------ Text passage ------

At the most dire moment of the crisis at the Fukushima Daiichi nuclear plant three years ago, nine-tenths of the employees, including executives, panicked and fled the plant following an explosion.
So reports one of Japan’s most prestigious newspapers, The Asahi Shimbun. This report, based on previously undisclosed testimony by the plant manager, Masao Yoshida, is in direct conflict with the official account of that fateful day provided by the plant’s operator, Tokyo Electric Power Company, or Tepco. It calls into question the truthfulness of both the company and, indeed, the government, which even now is trying to persuade the public to go along with the reopening of 48 nuclear reactors shut down after the accident, which traumatized the country.

------ Recorded data ------

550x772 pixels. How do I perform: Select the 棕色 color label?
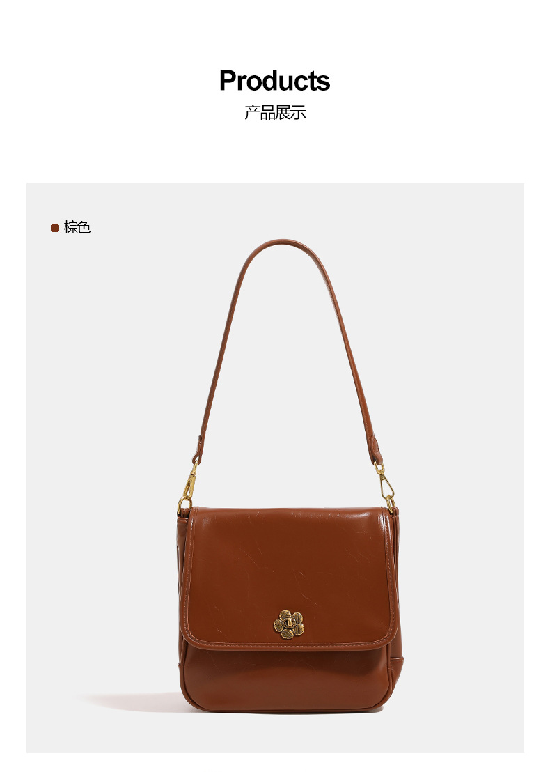coord(77,227)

------

◆ Set of tasks:
1 – Print the part of the Fukushima passage starting with "So reports one" and going on through "traumatized the country.".
2 – Carry on writing the Fukushima passage from the point where it ends.
The lines are not needed for this exercise.

◆ Outputs for the tasks:
1 –
So reports one of Japan’s most prestigious newspapers, The Asahi Shimbun. This report, based on previously undisclosed testimony by the plant manager, Masao Yoshida, is in direct conflict with the official account of that fateful day provided by the plant’s operator, Tokyo Electric Power Company, or Tepco. It calls into question the truthfulness of both the company and, indeed, the government, which even now is trying to persuade the public to go along with the reopening of 48 nuclear reactors shut down after the accident, which traumatized the country.

2 –
The official version of events is that workers left the plant in a disciplined manner and retreated to another facility a few miles away — leaving behind a small band of intrepid workers who risked their lives to prevent the crisis from getting worse. According to the newspaper, Mr. Yoshida told investigators that he and 68 other employees had remained behind but that the flight of the others had been anything but orderly, contrary to company propaganda. Tepco’s official report states that Mr. Yoshida had ordered an evacuation to the undamaged Fukushima Daini plant about 6 miles away, but the newly revealed testimony indicated that he gave no such order and that the workers fled on their own. Mr. Yoshida died of cancer last year.